YOUR ASSIGNMENT: Using the material below, work out how many lines contain the word "computer". Reply with the number and nothing more.

RECORDED INFORMATION:
------------------------------------------------
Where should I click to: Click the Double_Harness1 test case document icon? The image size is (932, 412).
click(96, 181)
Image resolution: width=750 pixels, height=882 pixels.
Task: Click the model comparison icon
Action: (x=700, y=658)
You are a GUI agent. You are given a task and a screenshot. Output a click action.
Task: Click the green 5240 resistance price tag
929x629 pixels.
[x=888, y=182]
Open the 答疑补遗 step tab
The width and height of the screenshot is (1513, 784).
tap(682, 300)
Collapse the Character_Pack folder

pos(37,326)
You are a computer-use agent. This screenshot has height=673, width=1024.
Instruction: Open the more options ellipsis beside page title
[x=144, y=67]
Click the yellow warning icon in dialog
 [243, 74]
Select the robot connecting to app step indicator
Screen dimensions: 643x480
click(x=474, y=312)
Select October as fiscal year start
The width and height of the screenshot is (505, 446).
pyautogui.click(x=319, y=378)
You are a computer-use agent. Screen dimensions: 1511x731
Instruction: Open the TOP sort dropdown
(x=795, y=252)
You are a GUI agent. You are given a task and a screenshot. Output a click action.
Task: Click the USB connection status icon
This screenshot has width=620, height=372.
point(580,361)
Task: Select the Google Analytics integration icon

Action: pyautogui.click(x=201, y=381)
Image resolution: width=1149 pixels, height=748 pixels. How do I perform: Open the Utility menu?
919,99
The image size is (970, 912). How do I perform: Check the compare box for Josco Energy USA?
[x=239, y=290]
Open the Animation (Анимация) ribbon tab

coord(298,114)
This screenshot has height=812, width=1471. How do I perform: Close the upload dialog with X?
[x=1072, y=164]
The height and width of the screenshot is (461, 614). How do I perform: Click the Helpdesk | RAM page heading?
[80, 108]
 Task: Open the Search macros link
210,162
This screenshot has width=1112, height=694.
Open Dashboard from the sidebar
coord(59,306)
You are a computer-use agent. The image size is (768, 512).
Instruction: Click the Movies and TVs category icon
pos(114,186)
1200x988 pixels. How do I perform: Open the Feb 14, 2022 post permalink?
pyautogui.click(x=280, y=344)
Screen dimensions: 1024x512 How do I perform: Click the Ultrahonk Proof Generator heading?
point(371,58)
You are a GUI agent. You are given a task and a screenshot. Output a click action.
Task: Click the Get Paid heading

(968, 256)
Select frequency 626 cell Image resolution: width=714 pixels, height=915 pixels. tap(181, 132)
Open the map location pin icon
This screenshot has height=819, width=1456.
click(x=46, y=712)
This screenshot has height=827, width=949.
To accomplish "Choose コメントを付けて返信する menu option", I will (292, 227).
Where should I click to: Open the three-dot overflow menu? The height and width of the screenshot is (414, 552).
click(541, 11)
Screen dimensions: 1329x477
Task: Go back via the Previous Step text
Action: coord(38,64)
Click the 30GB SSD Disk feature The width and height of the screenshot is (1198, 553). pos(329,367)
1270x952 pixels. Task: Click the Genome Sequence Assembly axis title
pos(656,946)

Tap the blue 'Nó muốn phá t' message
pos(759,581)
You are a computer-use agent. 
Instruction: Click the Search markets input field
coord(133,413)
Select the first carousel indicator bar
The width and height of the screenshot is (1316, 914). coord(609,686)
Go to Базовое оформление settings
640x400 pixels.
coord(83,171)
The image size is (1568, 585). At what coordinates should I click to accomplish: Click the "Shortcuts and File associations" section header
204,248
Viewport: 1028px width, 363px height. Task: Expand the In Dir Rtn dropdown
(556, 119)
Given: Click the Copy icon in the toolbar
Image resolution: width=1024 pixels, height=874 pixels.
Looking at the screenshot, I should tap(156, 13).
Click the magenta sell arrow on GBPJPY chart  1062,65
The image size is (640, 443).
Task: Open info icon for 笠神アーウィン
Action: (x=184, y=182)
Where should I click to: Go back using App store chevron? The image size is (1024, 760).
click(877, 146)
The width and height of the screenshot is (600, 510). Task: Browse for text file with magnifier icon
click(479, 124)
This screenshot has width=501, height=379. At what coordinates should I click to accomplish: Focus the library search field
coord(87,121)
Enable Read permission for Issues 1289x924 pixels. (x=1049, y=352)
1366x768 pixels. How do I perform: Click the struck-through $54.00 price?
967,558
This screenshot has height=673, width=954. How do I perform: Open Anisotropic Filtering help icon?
------------------------------------------------
SOLUTION TO THE PROBLEM: 4